## Selbst ausprobieren
Bearbeiten Sie den Text über die Tumordiagnose. Geben Sie ihn zwischen „Bisher war das“ und „erleben und verkraften?“ einschließlich wieder und setzen Sie dabei „Bestrahlung“ an die Stelle von „Chemotherapie“.

##### Textabschnitt

Der Blick aus dem Fenster

Das ändert nun wirklich alles. Das muss ich erst einmal an mich ranlassen.

Inzwischen ist es Abend geworden. Ach, beinahe jedes Wort bekommt jetzt eine neue, ins Sterben getauchte Bedeutung. Ich spüre immer stärker die Bedeutung der Diagnose „Tumor“, zumal in Verbindung mit der so schnellen Verschlechterung meines Zustandes. Dadurch wird mir die abstrakte Wahrheit zu einer erlebten Wahrheit und erschreckenden Erfahrung.

Bisher war das Sterben für mich ein Thema, das nicht so richtig ins Leben zu passen schien. Jetzt scheint es für mich zu dem letzten großen Thema zu werden. Und zu einem Thema, das viele Seiten und Facetten hat. Den Schock und das Erschrecken lerne ich gerade kennen. Plötzlich ist alles für mich anders. Meine Lebenszeit ist nicht mehr nur abstrakt, sie ist real begrenzt. Mir bleiben vielleicht nur noch ein paar Monate, vielleicht etwas mehr mit Chemotherapie. Aber was für Wochen oder Monate? Was sind die nächsten Ausfälle? Und wie werde ich sie erleben und verkraften?

##########
##### Quelldaten

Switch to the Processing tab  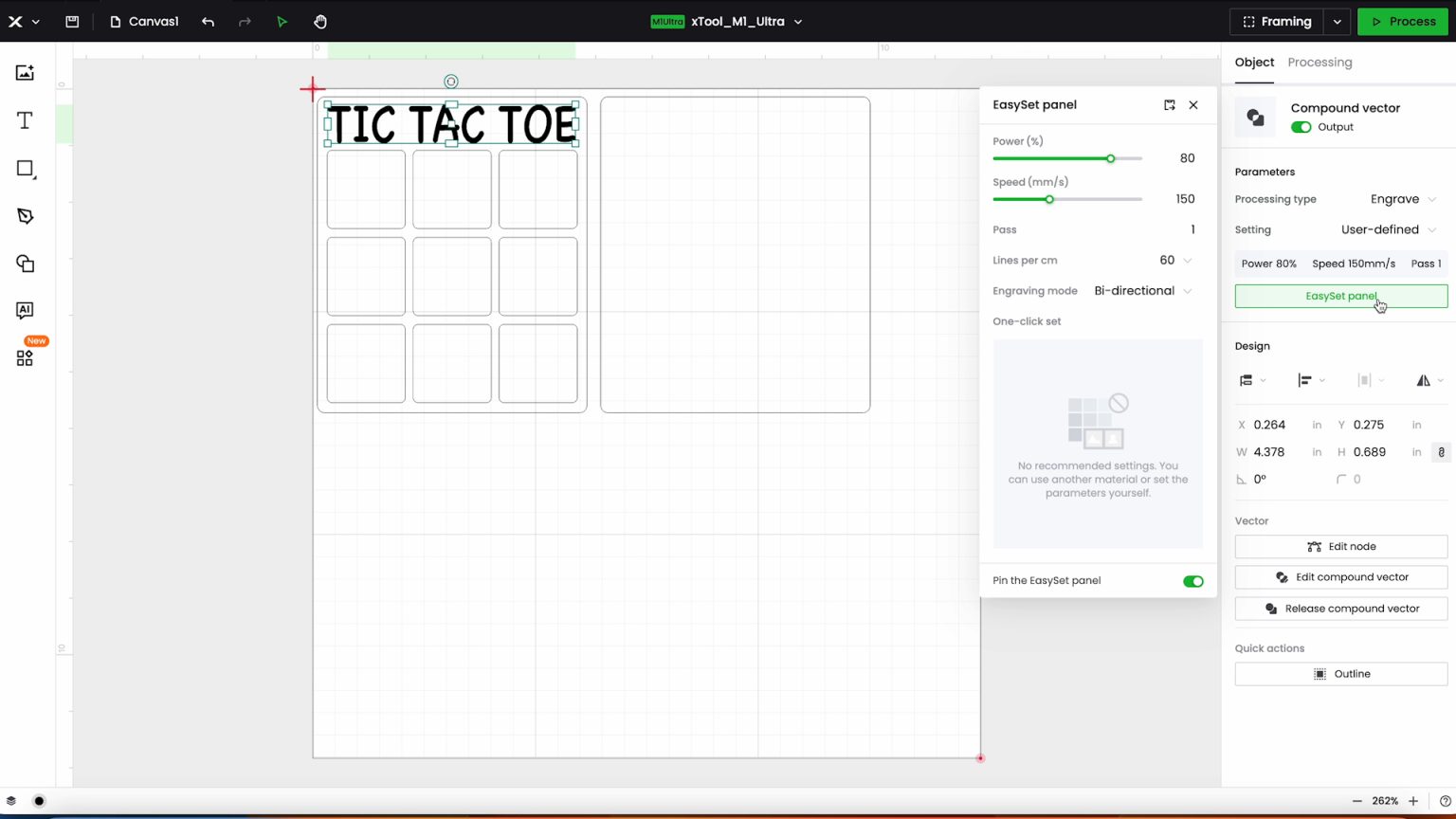pos(1320,63)
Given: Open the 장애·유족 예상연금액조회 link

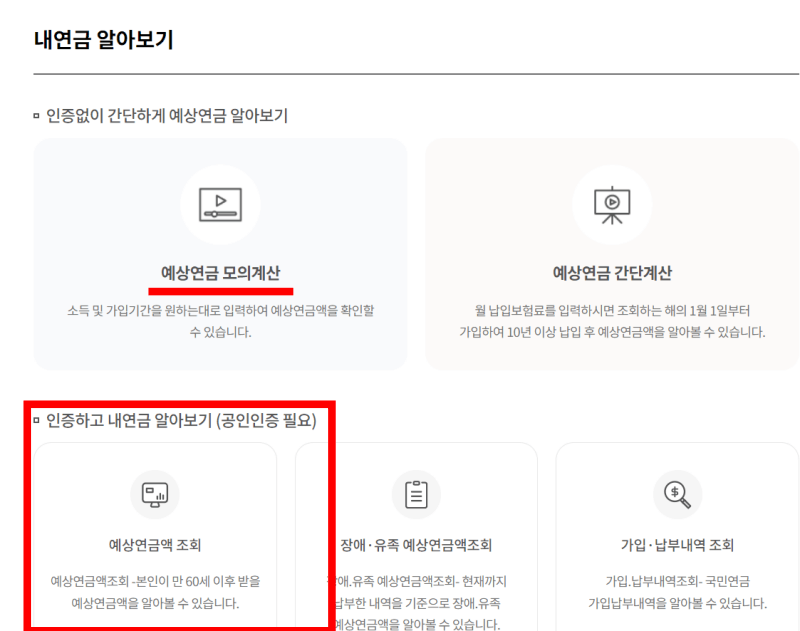Looking at the screenshot, I should click(416, 545).
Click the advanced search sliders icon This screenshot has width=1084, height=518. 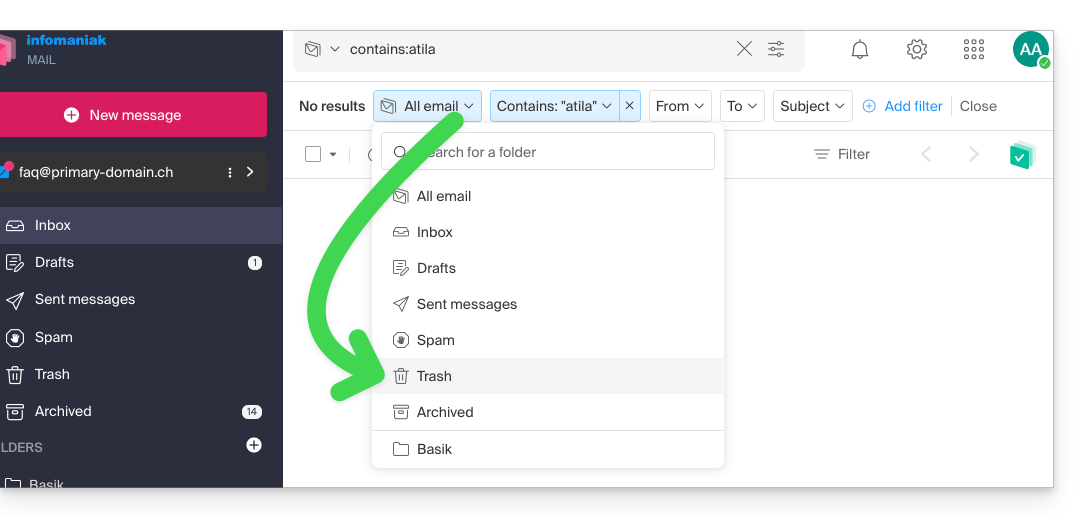click(x=776, y=49)
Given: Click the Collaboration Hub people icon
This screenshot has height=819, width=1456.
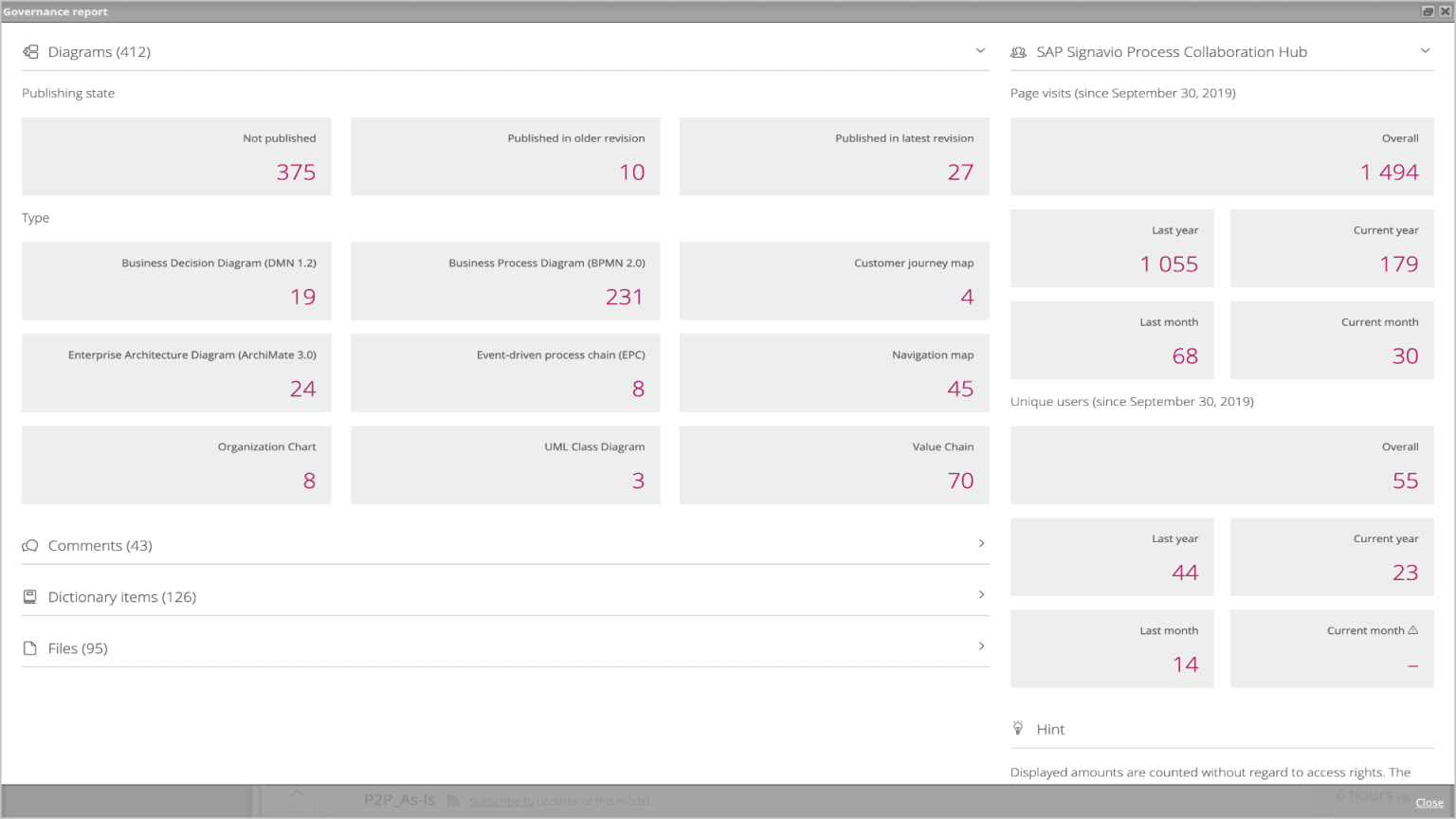Looking at the screenshot, I should [1018, 52].
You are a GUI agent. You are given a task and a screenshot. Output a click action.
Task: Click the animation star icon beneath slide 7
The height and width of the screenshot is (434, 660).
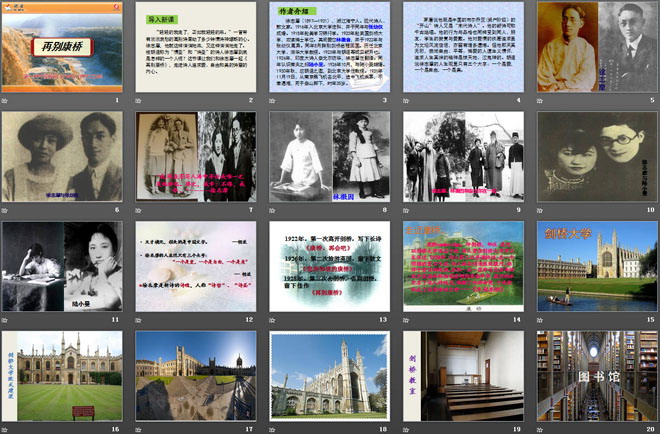pyautogui.click(x=140, y=211)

##########

## Antwort zur Übung
Bisher war das Sterben für mich ein Thema, das nicht so richtig ins Leben zu passen schien. Jetzt scheint es für mich zu dem letzten großen Thema zu werden. Und zu einem Thema, das viele Seiten und Facetten hat. Den Schock und das Erschrecken lerne ich gerade kennen. Plötzlich ist alles für mich anders. Meine Lebenszeit ist nicht mehr nur abstrakt, sie ist real begrenzt. Mir bleiben vielleicht nur noch ein paar Monate, vielleicht etwas mehr mit Bestrahlung. Aber was für Wochen oder Monate? Was sind die nächsten Ausfälle? Und wie werde ich sie erleben und verkraften?